(Pixel coordinate grounding data)
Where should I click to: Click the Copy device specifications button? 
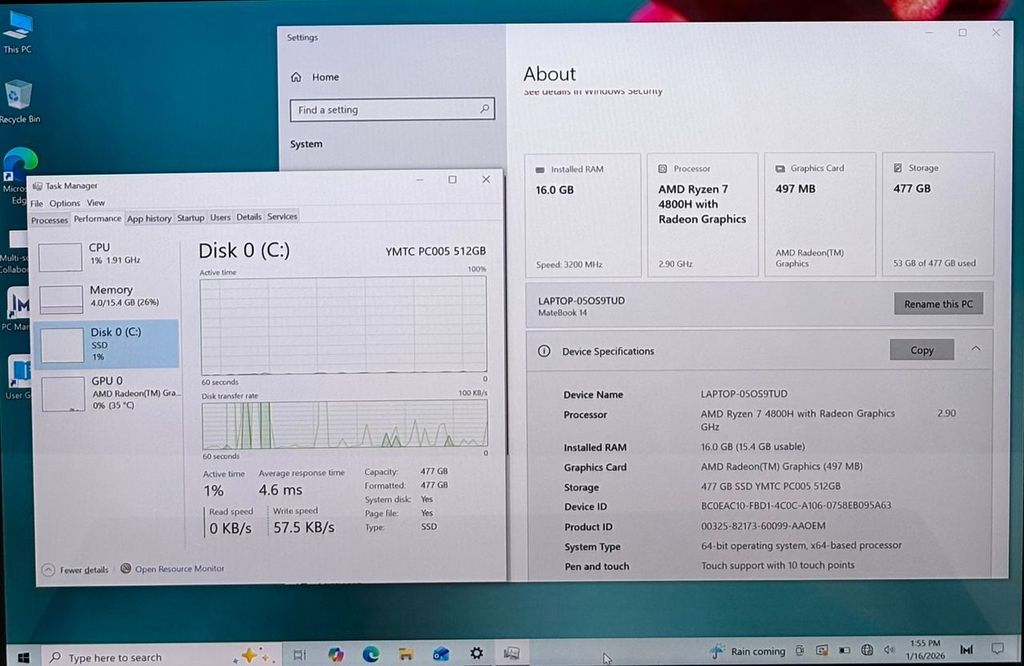tap(921, 350)
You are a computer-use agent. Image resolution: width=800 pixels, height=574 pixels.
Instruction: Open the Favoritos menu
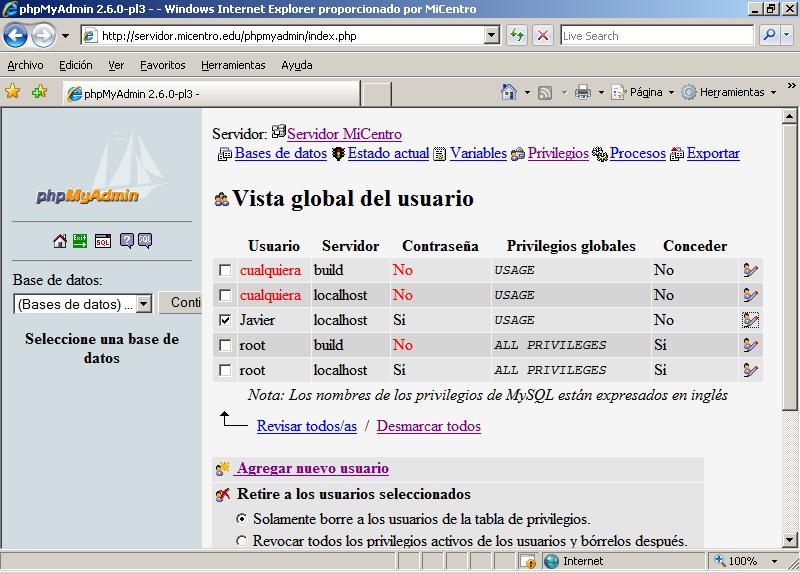tap(162, 65)
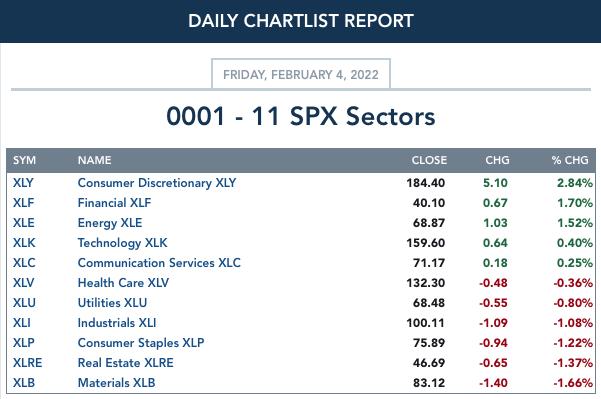
Task: Open Materials XLB name link
Action: tap(117, 383)
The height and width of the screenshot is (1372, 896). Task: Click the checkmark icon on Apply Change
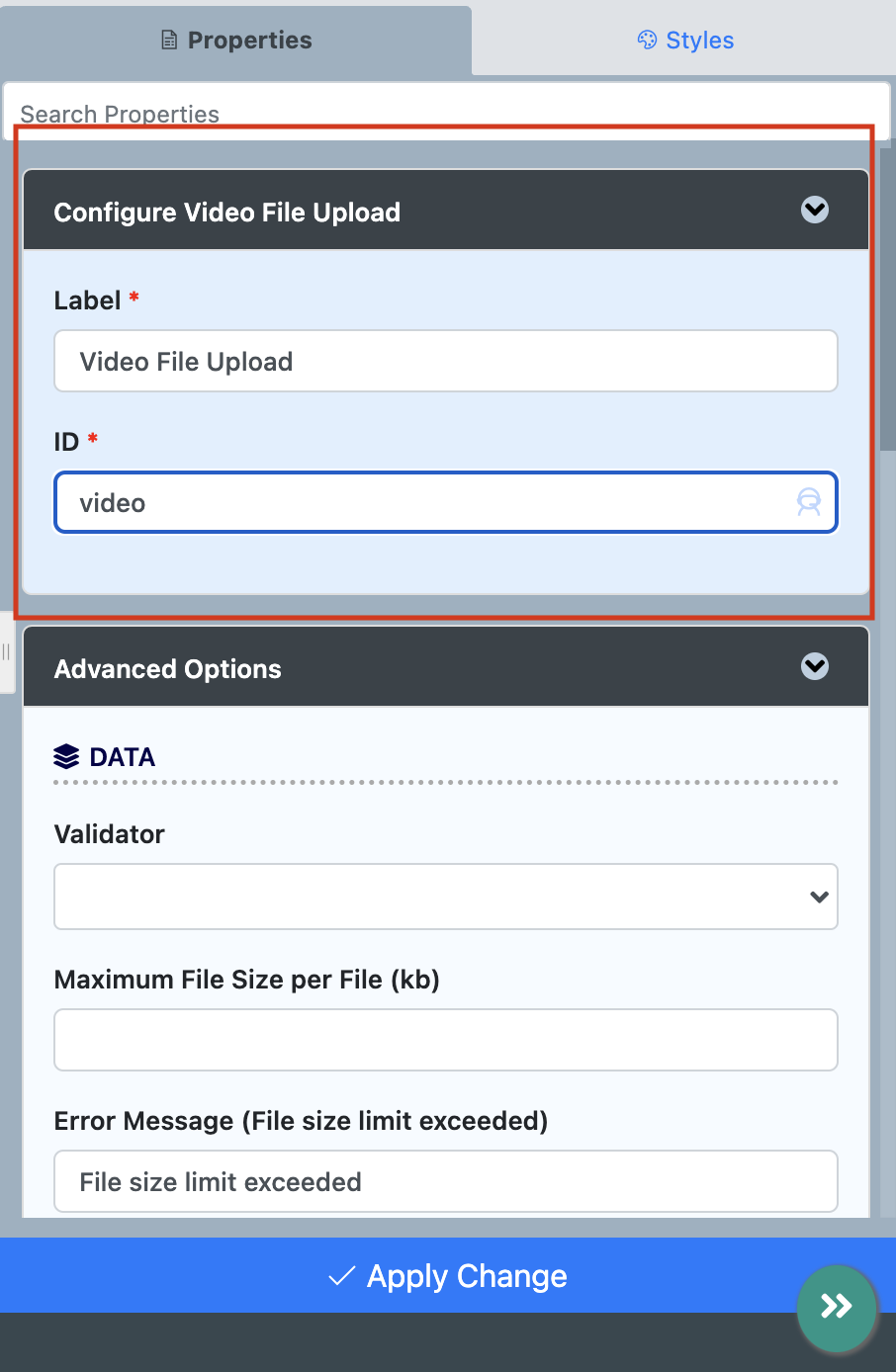click(341, 1276)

Work item -> The required output is each record above, reproduced exactly, without its pictures.

Result for this task ->
Where should I click to: Click the Copy device specifications button? 
tap(921, 350)
You are a computer-use agent. Image resolution: width=800 pixels, height=574 pixels.
Instruction: Open the Favoritos menu
tap(162, 65)
Task: Open Materials XLB name link
Action: tap(117, 383)
The height and width of the screenshot is (1372, 896). Task: Click the checkmark icon on Apply Change
click(341, 1276)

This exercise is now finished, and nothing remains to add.